▶ Passage to read
════
HARRISONBURG — Anyone with their own water source should test it annually, and this year, they could receive some help from experts in the field.
The Virginia Cooperative Extension will hold clinics on well and other water source testing starting next week, according to an extension office.
“We encourage people to test because they are responsible for their private water quality,” said Cristin Sprenger, a senior extension agent at the Virginia Cooperative.
Water can seep into wells or other personal water sources from far away because of the porous nature of the limestone that makes up a good portion of the bedrock in this area, she said. The region’s topography makes it difficult to know where water has been or what could be in it.
The clinic, which includes a lab test, costs $49. Sprenger said a private test could cost more than $200.
“That’s actually very inexpensive,” she said. “Plus when you go and take it to a lab, nobody stands there and explains to you what it means.”
Samples will be analyzed for E. Coli, iron, lead, arsenic, total dissolved solids and other information.
════
▶ Records supplied

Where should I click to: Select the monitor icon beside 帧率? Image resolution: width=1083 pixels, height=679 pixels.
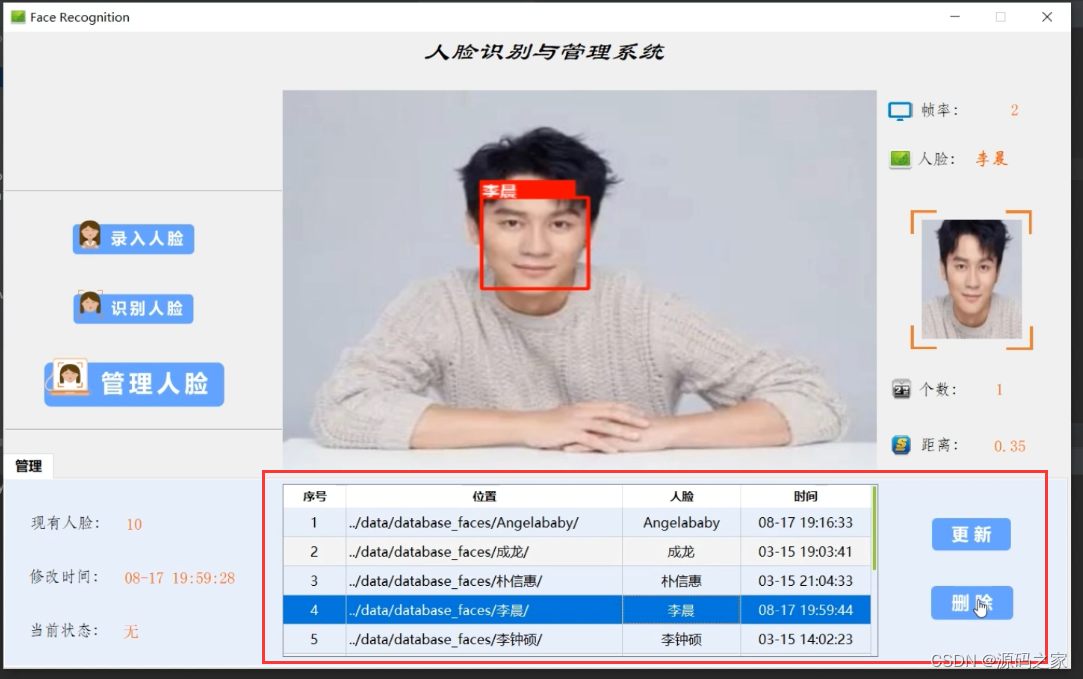pyautogui.click(x=901, y=110)
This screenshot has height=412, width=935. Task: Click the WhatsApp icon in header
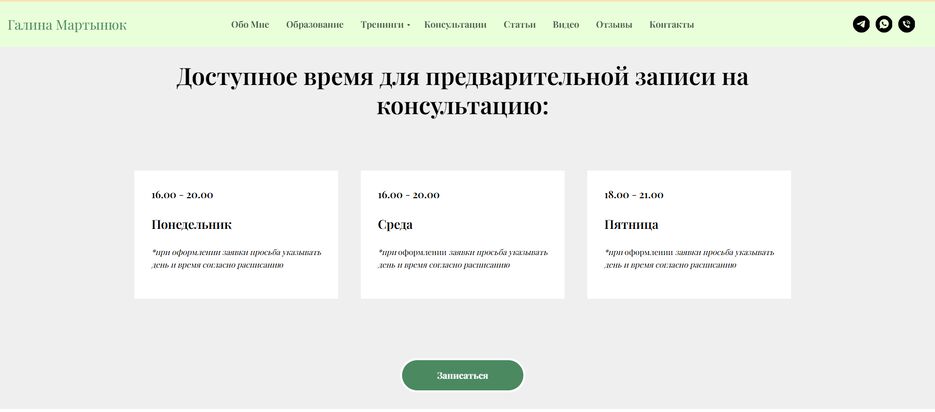click(884, 24)
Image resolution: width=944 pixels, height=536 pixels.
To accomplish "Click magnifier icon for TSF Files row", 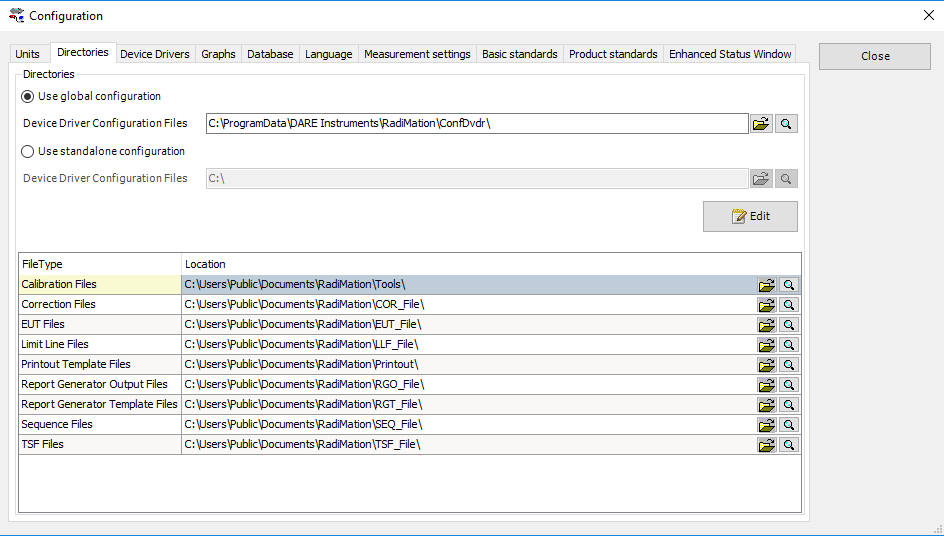I will click(789, 445).
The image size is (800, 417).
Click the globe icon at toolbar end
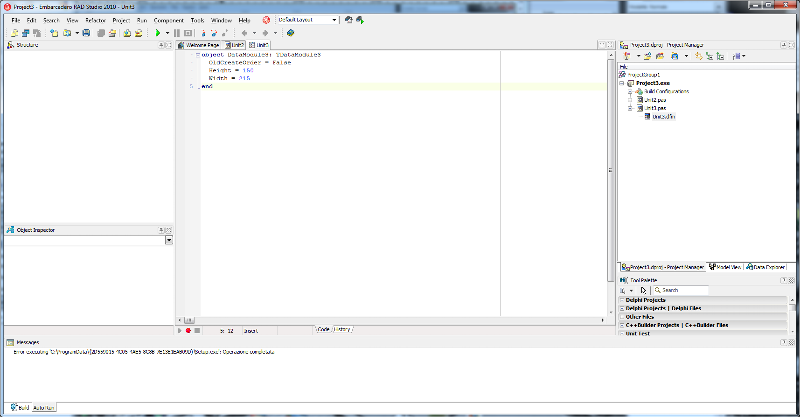pyautogui.click(x=290, y=33)
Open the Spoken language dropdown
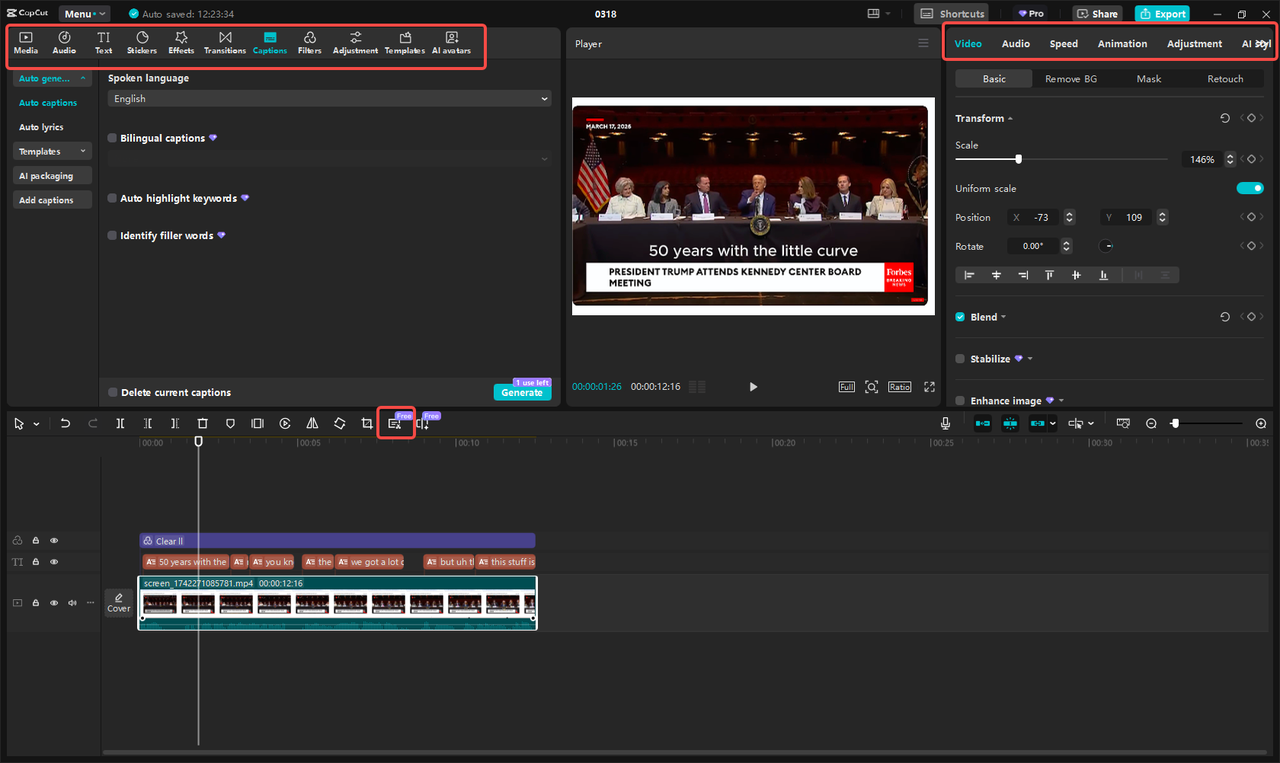 coord(329,98)
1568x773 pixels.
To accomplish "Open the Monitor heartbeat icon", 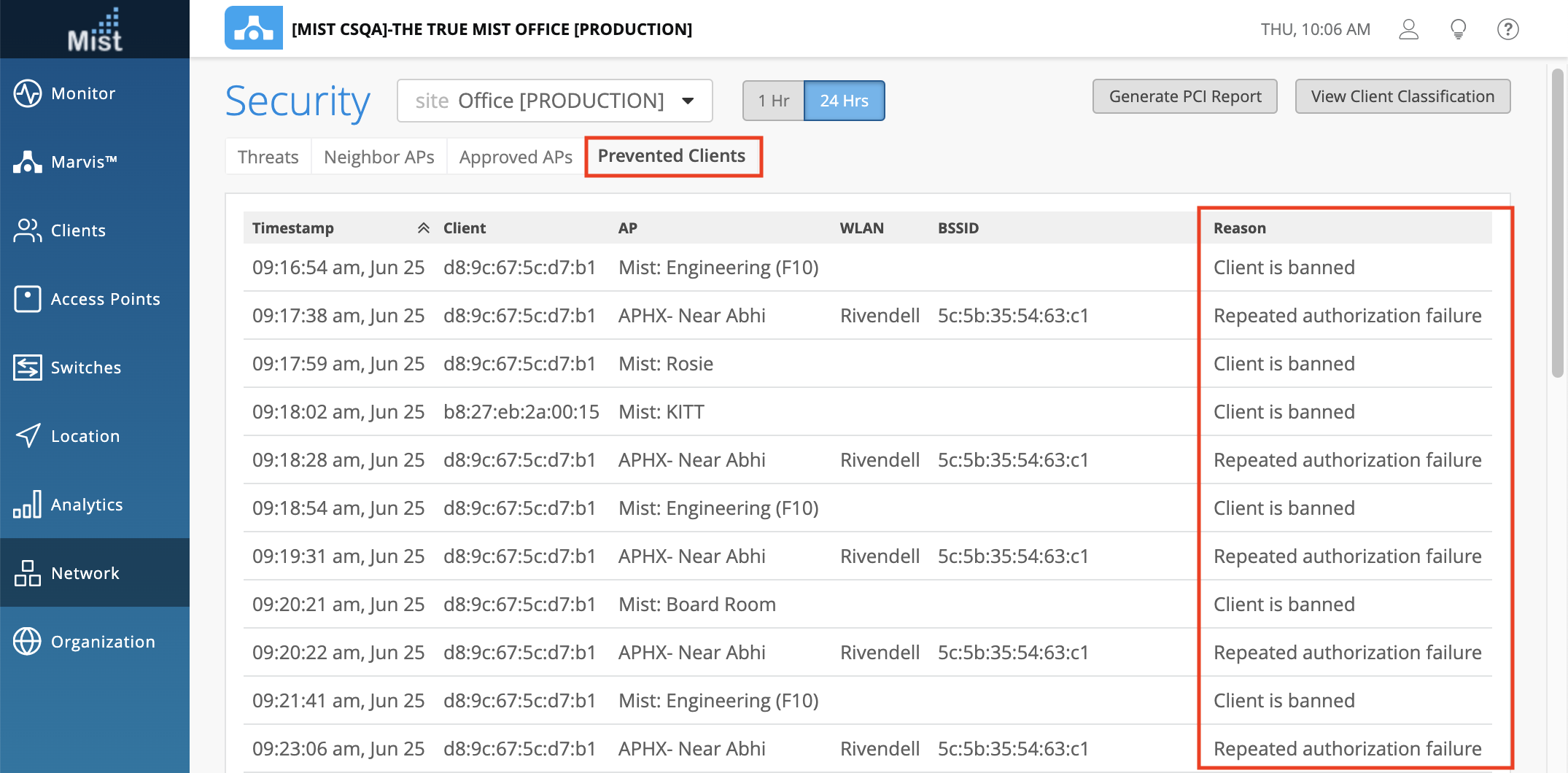I will pyautogui.click(x=28, y=93).
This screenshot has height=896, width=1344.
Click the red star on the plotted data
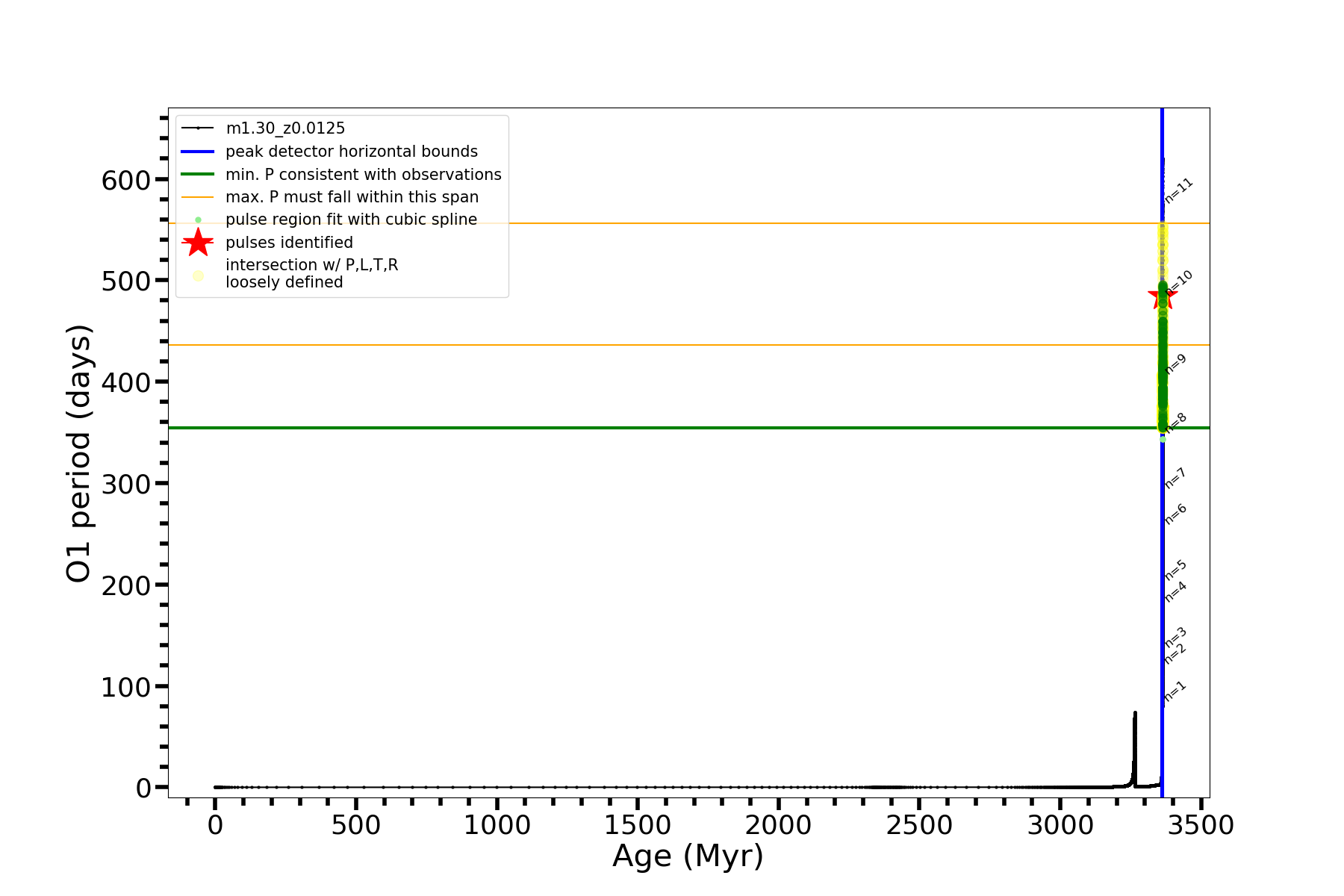tap(1160, 296)
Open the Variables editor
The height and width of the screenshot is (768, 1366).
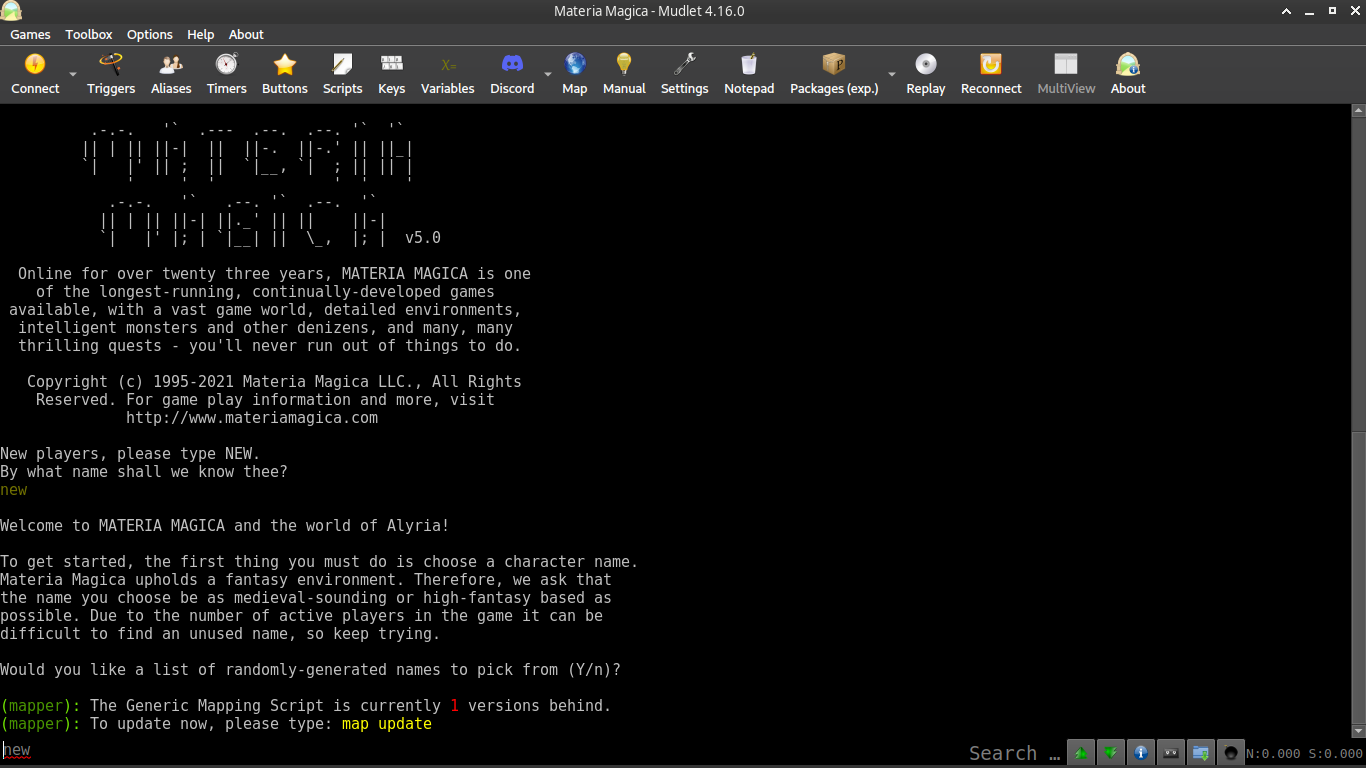(447, 75)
════
▶ Tasks
A) List each thing the water testing article names as something the samples will be analyzed for.
B) According to the water testing article, how much does the clinic cost?
C) Write a continuation of the water testing article, starting after its last sentence.
The entries have no connection to the water testing article.

▶ Answer section
A) E. Coli, iron, lead, arsenic, total dissolved solids

B) $49, including a lab test.

C)
A kickoff meeting will include a brief presentation addressing common water quality issues in the area and instructions on collecting water samples — four are required. Kits will then be distributed.
All samples will be collected Nov. 13 and analyzed at Virginia Tech.
Participants will receive confidential water test results at an interpretation meeting at a later date, Sprenger said.
Experts also will be on hand to answer specific questions.
With only 150 total samples and 50 slots for each of three meetings, Sprenger said people should pre-register as soon as possible.
If too many people wait until after the first meeting, then they may not get in, she said.
The kick-off meetings are on Oct. 22 at Brown Memorial Community Church in McGaheysville; on Oct. 29 at Plains Community Center in Timberville; and on Nov. 6 at the Rockingham County Extension Office in Harrisonburg.